Document passage:
One of the biggest problems is to focus on the region of interest (ROI). While it is relatively easy to get a stable iOCT scan of the retina and also (with minor difficulties) of the cornea and stay in focus during manipulation due to the inbuilt z-tracking, it is much harder to visualize the ACA. Due to the anatomical circumstances, the extent of the tissue in the area of the ACA in the z-axis is several millimeters thick, which can cause a mirroring effect in the iOCT scan due to the spectral-domain OCT technique. When it happens, it is difficult to stay in focus and to visualize the ROI due to the overlaying iOCT scan. One possibility to reduce this effect is using a short scan length. By reduction of scan length to a minimum of 3 mm, we were able to gain best results without any disadvantages.

The second problem in the visualization of the ACA is the high reflectivity of the superficial layers that causes a shadowing effect on the underlying structures. Therefore, it was nearly impossible to get proper images using the direct view from above where the conjunctiva and the sclera reflect nearly all of the light.

We also tried to capture iOCT videos of the surgical process itself. Due to the constant change in focus level during the surgery while moving the instrument and the eye and the total reflectance of the metallic instrument, we did not succeed.

Data under study:
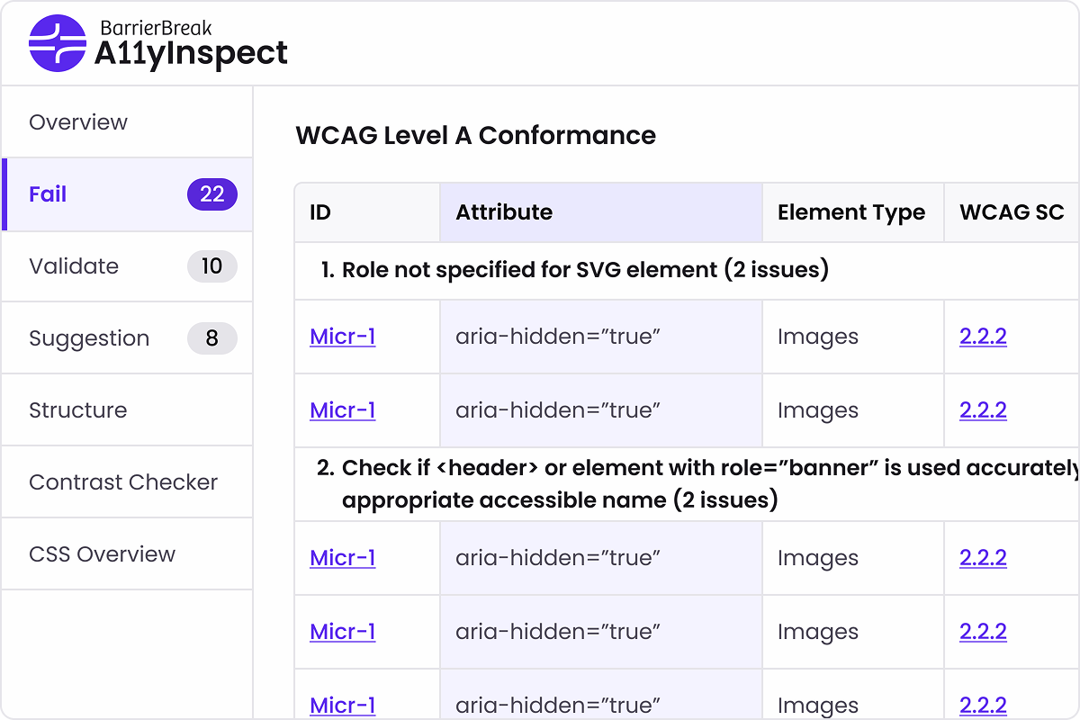
Task: Click the 2.2.2 link in the last visible row
Action: (985, 706)
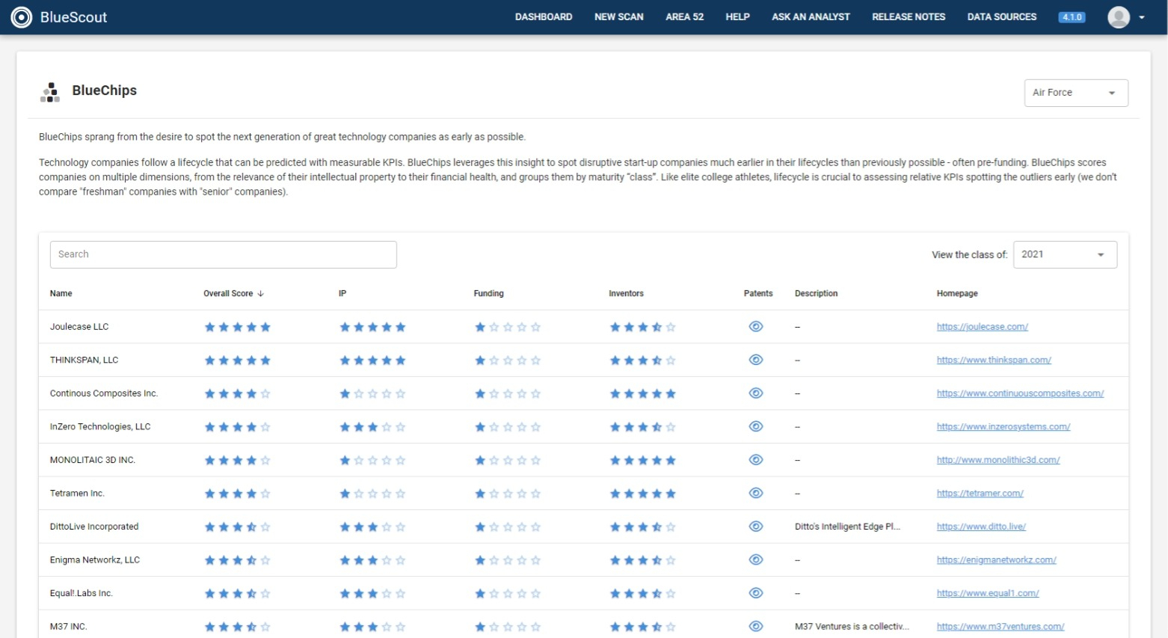This screenshot has width=1168, height=638.
Task: Click the BlueChips cubes icon
Action: (50, 92)
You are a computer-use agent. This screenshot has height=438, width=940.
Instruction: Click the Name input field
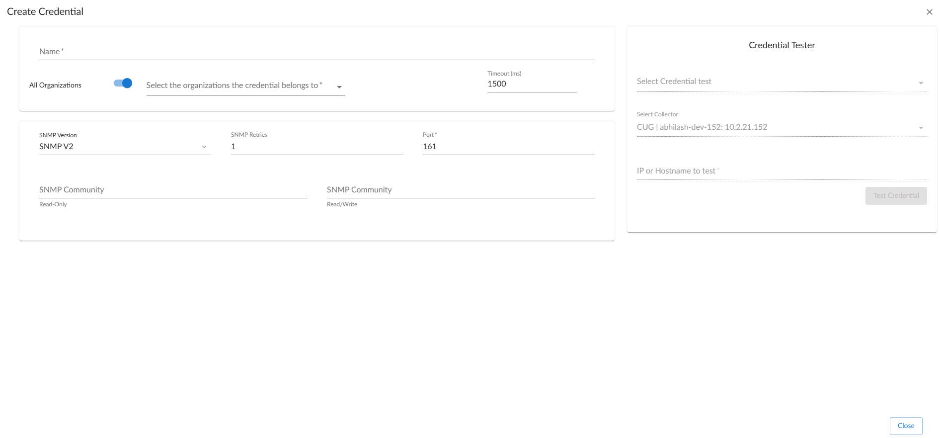[316, 52]
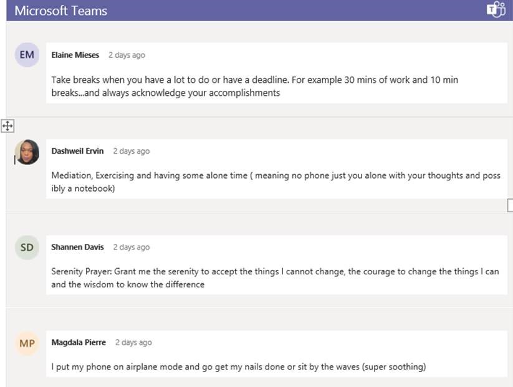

Activities:
1. From the iOCT text, extract the part that opens with the words containing "The second problem" and closes with "of the light.".
2. According to the iOCT text, to what minimum scan length was the scan reduced to gain the best results?
3. Carry on the iOCT text from its last sentence.
The listing is separate material and is unrelated to the iOCT text.

Answers below:
1.
The second problem in the visualization of the ACA is the high reflectivity of the superficial layers that causes a shadowing effect on the underlying structures. Therefore, it was nearly impossible to get proper images using the direct view from above where the conjunctiva and the sclera reflect nearly all of the light.

2. A minimum of 3 mm.

3.
One major aspect in establishing the iOCT as a quality control tool in Trabectome surgery is the additional time. Since the Trabectome surgery normally lasts <10 minutes, the time needed to obtain useful images should be minimal. As expected, it took us a long time (~15 minutes) to obtain good quality images in our first patient. We had to learn how to handle the iOCT and how to find the right focus, and we examined six different scans (view from above pre-/postprocedural and view through modified Swan-Jacobs lens pre-/postprocedural with vertical and horizontal scan lines). For the last four patients, it took us only 2–4 minutes to obtain the proper images (view through modified Swan-Jacob lens pre-/postprocedural with vertical scan lines 3 mm). When we just want to objectify the immediate success of the surgical procedure, we need only the postprocedural scan that can be done in <2 minutes.

Heindl et al5 described the use of another iOCT device (OptoMedical Technologies, Luebeck, Germany) during ab interno trabeculotomy. They could show the positioning of the Trabectome tip inside the anterior chamber in one patient and the positioning of a trabecular aspiration cannula in another patient, but they did not report any pre- and/or post-procedural data. In their clinical setting, they could not visualize the whole ACA and the trabecular meshwork. Only in a setting with an experimental iOCT and in enucleated porcine eyes, they were able to show the trabecular meshwork.

Kumar et al6 recently reported the use of the Zeiss RESCAN 700 iOCT in four patients but no ab interno trabeculotomy. They also used this new technique as a quality control tool to intraoperatively check the positioning of the Ahmed tube and to monitor their surgical progress into the eye.

Siebelmann et al7 reported the use of the iOCT during canaloplasty in one patient. It seems to be a helpful device in monitoring the correct position of the suture and the change of the chamber angle after suture tensioning.

Further fields of application of an iOCT are during lamellar keratoplasty, where it seems to be more beneficial than in ab interno glaucoma surgery since it may support the surgeon throughout the whole procedure,8–12 and during vitreoretinal surgeries.13–18 These studies demonstrated that the use of an iOCT can change the surgical strategy in these procedures with potential benefits for the patients.

The limitations of our study are the small number of patients and the retrospective design.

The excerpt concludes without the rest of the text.